Metadata-Version: 2.1
Name: nmtscore
Version: 0.2.0
Summary: A library of translation-based text similarity measures
Home-page: https://github.com/ZurichNLP/nmtscore
Author: Jannis Vamvas
Author-email: vamvas@cl.uzh.ch
License: UNKNOWN
Project-URL: Bug Tracker, https://github.com/ZurichNLP/nmtscore/issues
Platform: UNKNOWN
Classifier: Programming Language :: Python :: 3
Classifier: License :: OSI Approved :: MIT License
Classifier: Operating System :: OS Independent
Requires-Python: >=3.7
Description-Content-Type: text/markdown
Provides-Extra: prism
License-File: LICENSE

# NMTScore
![Master](https://github.com/ZurichNLP/nmtscore/workflows/unittest/badge.svg?branch=master&event=push)
[![PyPI](https://img.shields.io/pypi/v/nmtscore)](https://pypi.python.org/pypi/nmtscore/)

A library of translation-based text similarity measures.

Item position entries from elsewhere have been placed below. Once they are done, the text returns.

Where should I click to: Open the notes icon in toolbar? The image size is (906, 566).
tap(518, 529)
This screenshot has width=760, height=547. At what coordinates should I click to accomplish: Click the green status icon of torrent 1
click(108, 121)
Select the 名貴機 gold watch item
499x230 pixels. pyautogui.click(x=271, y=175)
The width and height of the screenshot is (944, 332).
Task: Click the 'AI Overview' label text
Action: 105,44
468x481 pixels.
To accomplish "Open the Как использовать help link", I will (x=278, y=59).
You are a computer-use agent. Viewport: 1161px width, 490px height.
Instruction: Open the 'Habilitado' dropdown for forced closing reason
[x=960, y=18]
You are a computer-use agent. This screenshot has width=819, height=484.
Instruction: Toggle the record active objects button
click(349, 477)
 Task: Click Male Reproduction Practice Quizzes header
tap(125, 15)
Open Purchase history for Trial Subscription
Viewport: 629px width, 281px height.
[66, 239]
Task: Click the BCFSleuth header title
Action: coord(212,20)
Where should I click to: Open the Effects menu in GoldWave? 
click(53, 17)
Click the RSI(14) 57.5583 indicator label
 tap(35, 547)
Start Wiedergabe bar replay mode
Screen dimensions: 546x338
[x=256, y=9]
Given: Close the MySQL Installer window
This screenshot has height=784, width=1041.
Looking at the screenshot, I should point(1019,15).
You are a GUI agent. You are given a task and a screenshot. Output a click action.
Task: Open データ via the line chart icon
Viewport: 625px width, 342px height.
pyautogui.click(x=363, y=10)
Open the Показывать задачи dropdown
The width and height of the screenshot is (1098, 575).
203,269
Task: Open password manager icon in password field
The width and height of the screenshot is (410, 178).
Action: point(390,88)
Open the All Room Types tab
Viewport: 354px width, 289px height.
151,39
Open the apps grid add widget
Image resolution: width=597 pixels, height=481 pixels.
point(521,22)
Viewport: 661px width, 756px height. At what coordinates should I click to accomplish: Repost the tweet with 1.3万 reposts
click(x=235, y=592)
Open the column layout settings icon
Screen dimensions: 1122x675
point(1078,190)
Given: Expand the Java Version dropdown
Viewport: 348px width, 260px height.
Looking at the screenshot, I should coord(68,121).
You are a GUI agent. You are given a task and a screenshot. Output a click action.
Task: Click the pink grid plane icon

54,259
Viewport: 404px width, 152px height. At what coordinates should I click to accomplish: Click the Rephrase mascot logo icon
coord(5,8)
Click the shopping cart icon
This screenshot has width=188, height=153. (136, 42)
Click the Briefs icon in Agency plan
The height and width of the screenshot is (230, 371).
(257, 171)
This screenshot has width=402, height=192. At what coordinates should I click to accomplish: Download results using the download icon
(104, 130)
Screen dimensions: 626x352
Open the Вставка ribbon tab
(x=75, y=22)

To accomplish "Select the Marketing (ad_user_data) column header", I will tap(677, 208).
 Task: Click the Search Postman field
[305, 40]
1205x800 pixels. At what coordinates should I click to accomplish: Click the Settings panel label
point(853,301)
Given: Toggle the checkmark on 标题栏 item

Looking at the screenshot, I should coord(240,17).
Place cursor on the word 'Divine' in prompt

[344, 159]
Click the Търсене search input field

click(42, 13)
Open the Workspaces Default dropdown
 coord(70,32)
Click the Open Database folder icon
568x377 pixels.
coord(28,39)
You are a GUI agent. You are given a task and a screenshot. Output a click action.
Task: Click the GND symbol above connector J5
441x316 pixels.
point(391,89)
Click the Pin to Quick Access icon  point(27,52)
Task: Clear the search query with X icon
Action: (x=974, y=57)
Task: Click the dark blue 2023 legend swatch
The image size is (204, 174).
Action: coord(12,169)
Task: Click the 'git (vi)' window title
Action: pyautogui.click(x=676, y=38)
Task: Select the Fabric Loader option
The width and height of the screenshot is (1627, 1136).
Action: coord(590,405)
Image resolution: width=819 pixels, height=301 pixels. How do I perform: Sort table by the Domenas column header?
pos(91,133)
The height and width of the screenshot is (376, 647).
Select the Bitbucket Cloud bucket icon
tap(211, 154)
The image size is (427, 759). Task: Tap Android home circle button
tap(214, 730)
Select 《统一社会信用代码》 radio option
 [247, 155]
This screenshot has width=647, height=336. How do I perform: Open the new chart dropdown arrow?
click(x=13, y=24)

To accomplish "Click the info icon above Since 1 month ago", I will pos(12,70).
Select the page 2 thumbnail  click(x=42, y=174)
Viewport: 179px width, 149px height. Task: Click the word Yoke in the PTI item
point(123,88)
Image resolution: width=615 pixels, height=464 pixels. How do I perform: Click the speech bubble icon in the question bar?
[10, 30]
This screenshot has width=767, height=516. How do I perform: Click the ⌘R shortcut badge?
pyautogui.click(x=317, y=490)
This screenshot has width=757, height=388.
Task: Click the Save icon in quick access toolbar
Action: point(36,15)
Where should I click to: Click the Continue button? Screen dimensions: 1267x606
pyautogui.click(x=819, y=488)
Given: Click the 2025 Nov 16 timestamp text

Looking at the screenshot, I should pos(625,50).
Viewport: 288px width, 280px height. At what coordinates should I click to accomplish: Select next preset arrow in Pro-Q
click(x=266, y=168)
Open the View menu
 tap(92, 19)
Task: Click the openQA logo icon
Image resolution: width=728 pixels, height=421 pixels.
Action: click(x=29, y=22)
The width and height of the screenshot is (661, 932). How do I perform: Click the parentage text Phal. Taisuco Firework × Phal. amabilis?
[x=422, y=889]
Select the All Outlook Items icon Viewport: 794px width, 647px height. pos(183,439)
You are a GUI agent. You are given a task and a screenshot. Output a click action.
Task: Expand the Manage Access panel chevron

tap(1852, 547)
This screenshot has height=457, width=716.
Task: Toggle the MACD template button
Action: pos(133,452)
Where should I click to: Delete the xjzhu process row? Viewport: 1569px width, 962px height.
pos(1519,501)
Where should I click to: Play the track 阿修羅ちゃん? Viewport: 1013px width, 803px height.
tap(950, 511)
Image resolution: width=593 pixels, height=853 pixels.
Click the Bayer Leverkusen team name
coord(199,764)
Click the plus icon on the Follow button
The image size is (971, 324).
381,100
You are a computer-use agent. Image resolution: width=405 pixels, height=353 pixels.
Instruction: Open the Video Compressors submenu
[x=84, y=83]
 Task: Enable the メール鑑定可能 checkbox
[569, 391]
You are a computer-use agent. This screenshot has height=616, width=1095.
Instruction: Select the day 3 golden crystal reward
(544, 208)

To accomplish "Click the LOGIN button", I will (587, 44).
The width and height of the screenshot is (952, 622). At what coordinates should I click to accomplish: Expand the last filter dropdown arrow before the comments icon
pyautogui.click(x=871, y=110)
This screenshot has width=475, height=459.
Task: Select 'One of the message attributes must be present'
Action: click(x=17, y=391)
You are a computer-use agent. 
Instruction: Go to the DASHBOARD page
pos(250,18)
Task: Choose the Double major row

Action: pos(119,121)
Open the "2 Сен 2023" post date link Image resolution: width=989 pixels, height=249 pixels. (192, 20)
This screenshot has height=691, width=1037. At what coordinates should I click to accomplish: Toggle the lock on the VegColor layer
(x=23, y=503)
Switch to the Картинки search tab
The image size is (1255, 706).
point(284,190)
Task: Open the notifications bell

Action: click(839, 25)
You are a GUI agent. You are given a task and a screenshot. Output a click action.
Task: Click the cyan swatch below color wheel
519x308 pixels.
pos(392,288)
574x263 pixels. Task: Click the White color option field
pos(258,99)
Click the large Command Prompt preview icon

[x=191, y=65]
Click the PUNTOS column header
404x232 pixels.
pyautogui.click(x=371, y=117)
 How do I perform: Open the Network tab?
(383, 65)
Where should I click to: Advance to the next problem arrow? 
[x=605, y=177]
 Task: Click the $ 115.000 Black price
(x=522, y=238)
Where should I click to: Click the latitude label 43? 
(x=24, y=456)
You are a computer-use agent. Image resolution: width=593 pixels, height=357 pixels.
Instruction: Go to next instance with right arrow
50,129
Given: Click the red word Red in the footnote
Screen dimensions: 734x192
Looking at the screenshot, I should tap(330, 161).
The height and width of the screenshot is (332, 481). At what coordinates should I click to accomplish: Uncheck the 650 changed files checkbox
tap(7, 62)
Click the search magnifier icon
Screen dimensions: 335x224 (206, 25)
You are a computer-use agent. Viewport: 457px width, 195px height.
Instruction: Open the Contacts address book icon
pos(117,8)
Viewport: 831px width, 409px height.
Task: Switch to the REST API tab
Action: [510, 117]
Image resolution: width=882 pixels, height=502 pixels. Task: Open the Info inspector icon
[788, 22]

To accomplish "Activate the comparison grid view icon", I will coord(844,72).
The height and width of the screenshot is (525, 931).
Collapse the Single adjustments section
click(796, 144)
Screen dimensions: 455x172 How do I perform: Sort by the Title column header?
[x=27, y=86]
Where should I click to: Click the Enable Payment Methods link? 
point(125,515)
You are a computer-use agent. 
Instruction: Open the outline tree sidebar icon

To learn more about how these measures work, have a look at [Jannis' blog post](https://vamvas.ch/nmtscore-text-similarity-via-translation). Also, read our paper, ["NMTScore: A Multilingual Analysis of Translation-based Text Similarity Measures"](https://arxiv.org/abs/2204.13692) (Findings of EMNLP).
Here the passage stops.